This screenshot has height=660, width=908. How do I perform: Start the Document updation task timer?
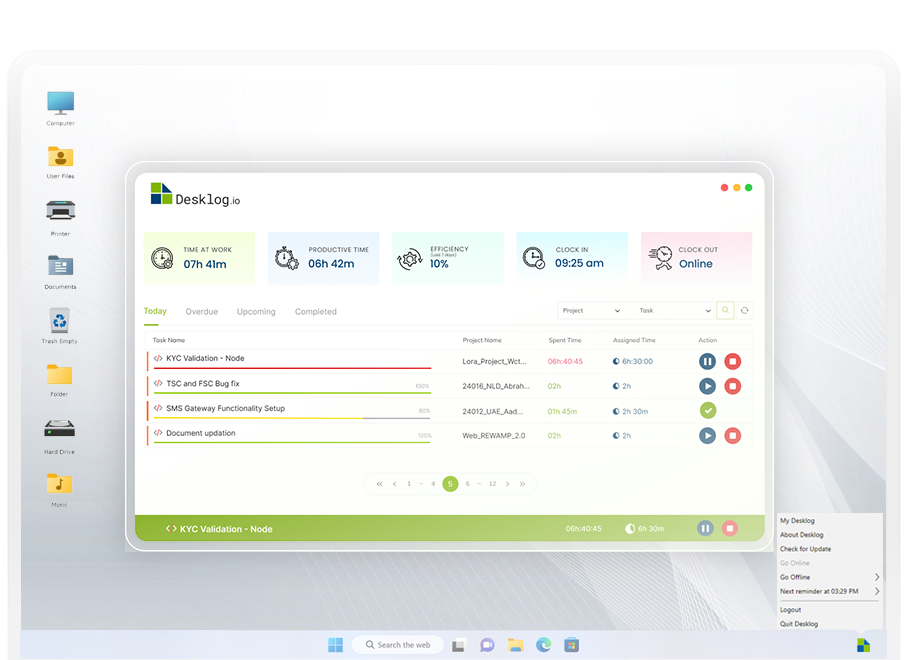[x=707, y=435]
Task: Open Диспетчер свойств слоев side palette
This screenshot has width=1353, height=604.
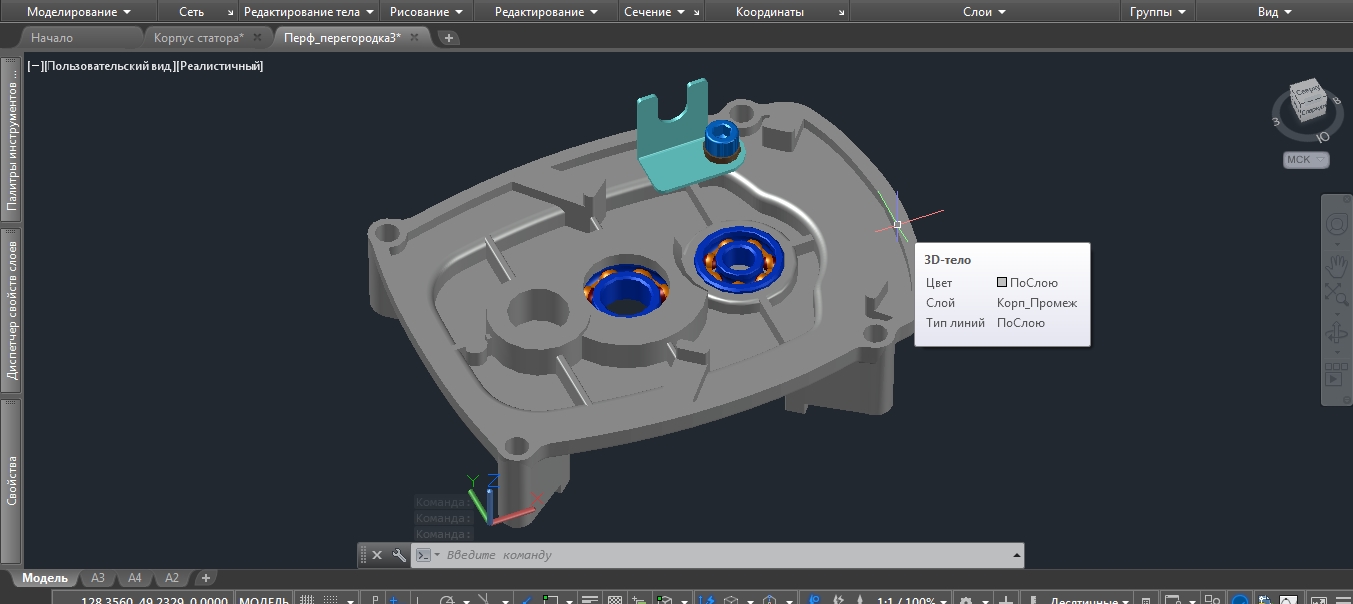Action: 12,310
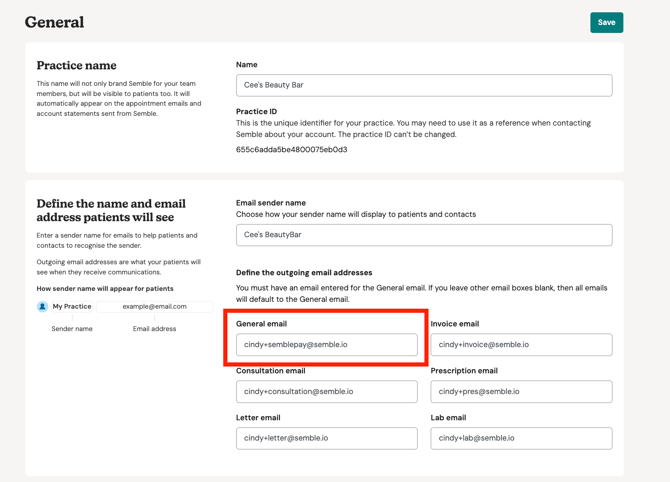The height and width of the screenshot is (482, 670).
Task: Click the Define the outgoing email addresses label
Action: pos(304,273)
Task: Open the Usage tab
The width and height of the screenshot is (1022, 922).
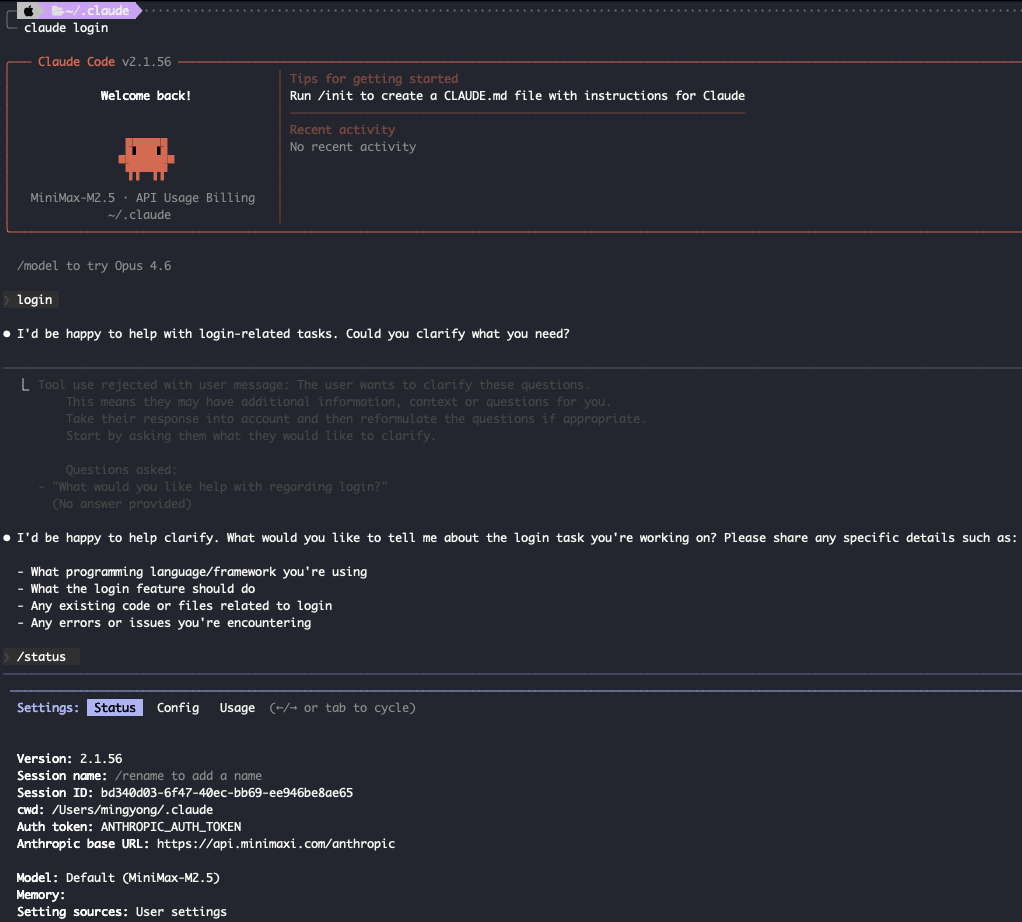Action: (237, 708)
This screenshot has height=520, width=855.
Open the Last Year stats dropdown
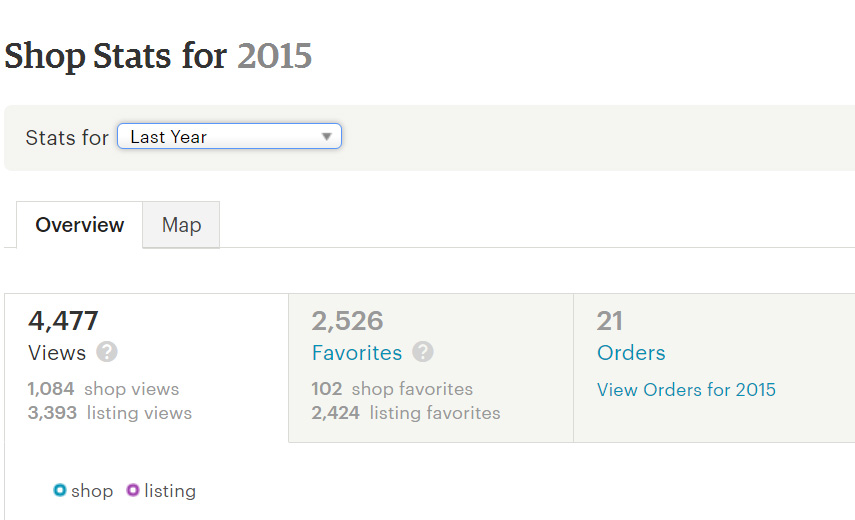pos(229,137)
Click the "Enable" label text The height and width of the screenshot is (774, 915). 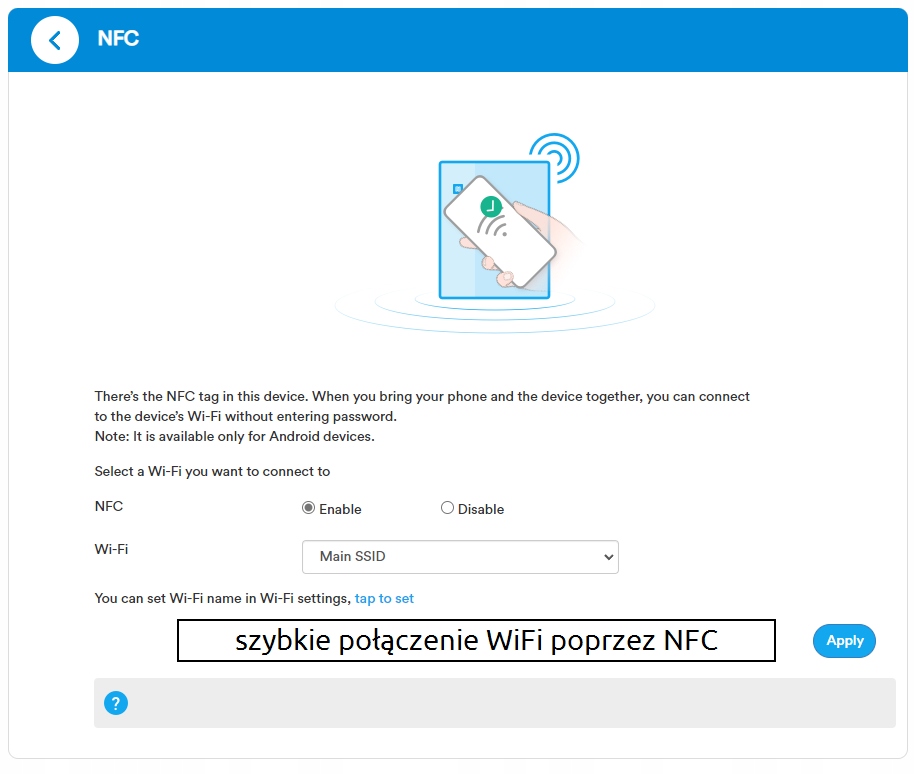[x=340, y=509]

● ● ●

◆ **GOAL OF THE EXERCISE**
When copying from the data above, print only the lines from the line containing "Task: Open Диспетчер" to the line containing "Task: Open the Usage tab", exactly, and leave the pictures out.

◆ **EXPECTED OUTPUT**
Task: Open Диспетчер свойств слоев side palette
This screenshot has width=1353, height=604.
Action: 12,310
The height and width of the screenshot is (482, 670).
Task: Click the Define the outgoing email addresses label
Action: pos(304,273)
Task: Open the Usage tab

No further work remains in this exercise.